“We have always had so many other things to talk of,” said Winifred, indifferently. “Besides, I am not good at description.”
Hertha felt too provoked to look at her.
“You are right,” she said warmly to Louise, “I am sure there cannot be another place like it. There is something dreamy about it, too, even in this brilliant sunshine.”
“You feel that?” said the girl eagerly. “I am so glad. Yes, there is a very peculiar charm about it. I think it must be that it is so little changed from what it must have been hundreds of years ago. It is so easy in one’s fancy to re-people it with those who used to live in it and love it as we do now. Celia makes up all sorts of stories, based on the real history and legends of the place. Sometimes,” with a little laugh, “she really frightens herself, for we have a ghost. We call her the—”
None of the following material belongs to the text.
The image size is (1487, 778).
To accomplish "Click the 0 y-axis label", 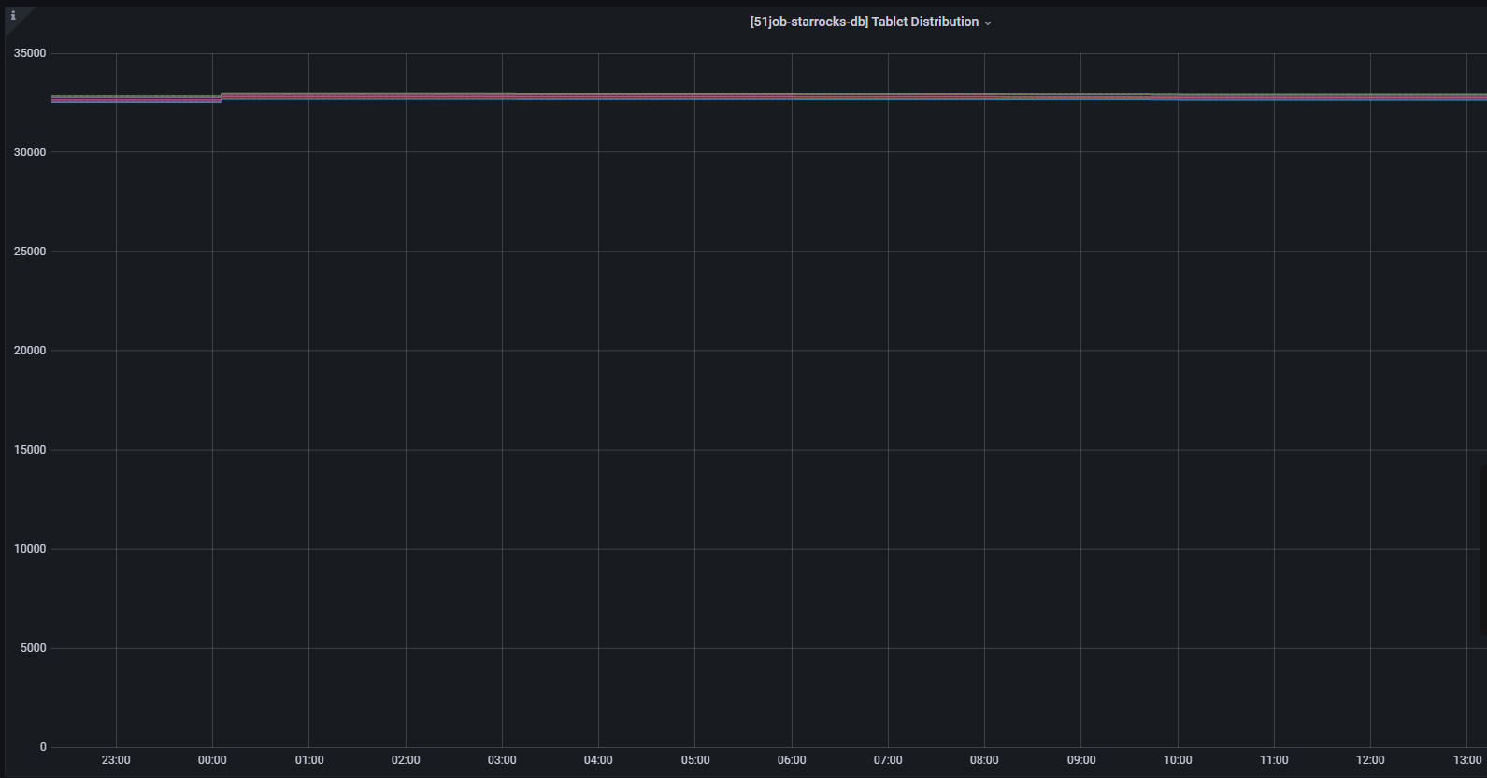I will [x=43, y=747].
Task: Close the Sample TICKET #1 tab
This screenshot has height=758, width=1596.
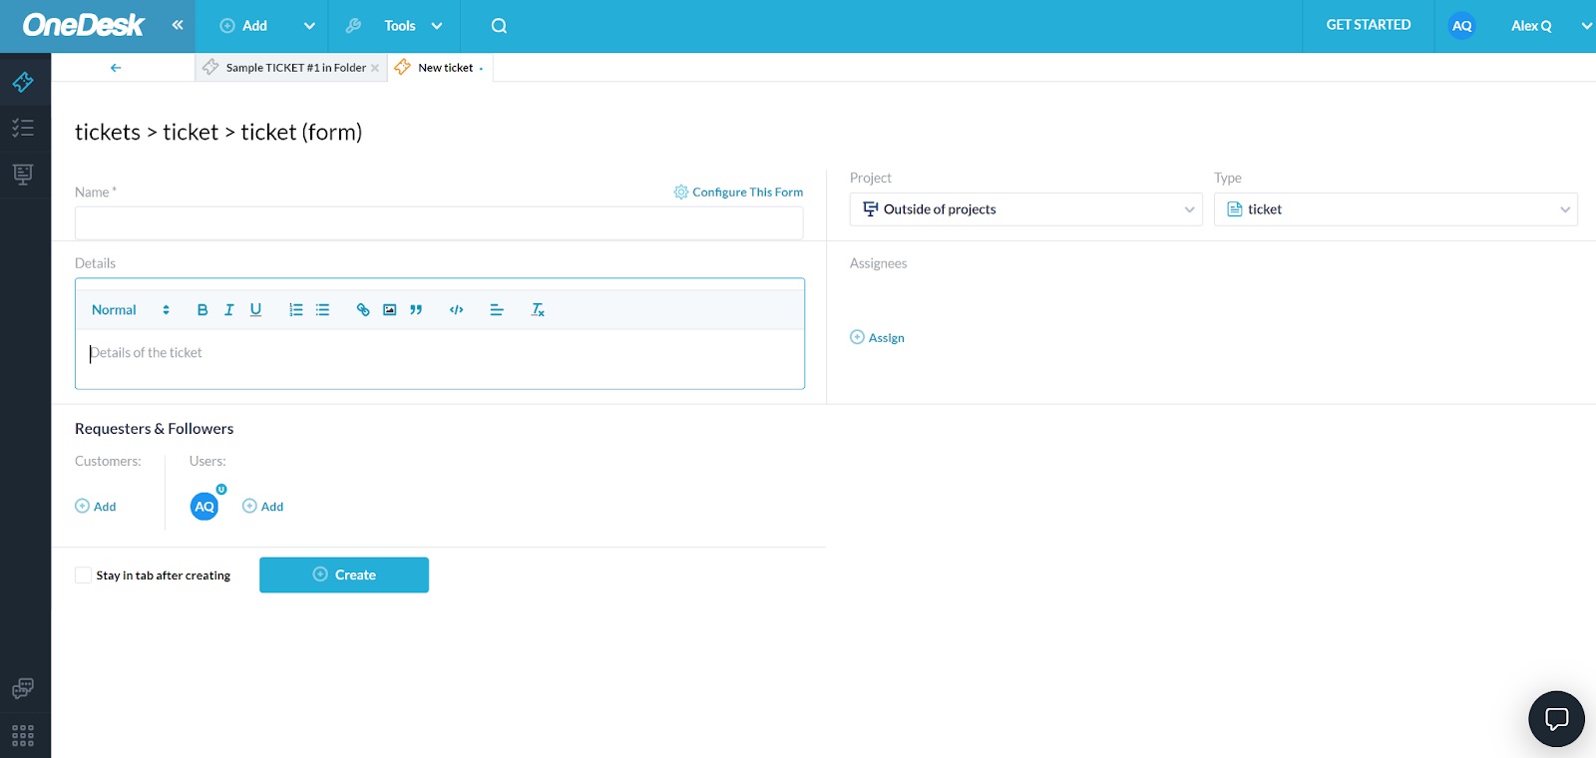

“Louise,” said Winifred, “I just won’t have you tell Miss Norreys that idiotic old story. I wish all ghost stories and nonsense of the kind were forbidden by Act of Parliament.”
“We should be in many ways the losers if it were so,” said Hertha, quietly. She could not understand Winifred, for there was evident earnestness under her half-laughing tone.
“What a strange, inconsistent girl she is!” thought the elder woman. “She looks and seems honesty itself, it is the thing that attracted me to her; and yet how she has deceived, or at least misled me, and through me, Mr Montague and others. I feel hot when I think of it! Still she does not feel ashamed, and she must have known I should be undeceived as soon as I came here. And now this about ghosts? Is it possible she is really afraid of that sort of thing, and that it makes her dislike her home? She certainly does not look as if she had ever had a fright.”
Her silence during these cogitations had reacted on her companions, and for a few minutes neither spoke. Then Winifred turned abruptly to Louise.
“Who is with you?” she said, “or who is coming? Lennox, of course, and any friends of his?”
“Yes,” Louise replied with the slightest possible increase of colour in her face. “Lennox and Captain Hillyer. We shall be quite a cheerful Easter party, if only papa gets better quickly.”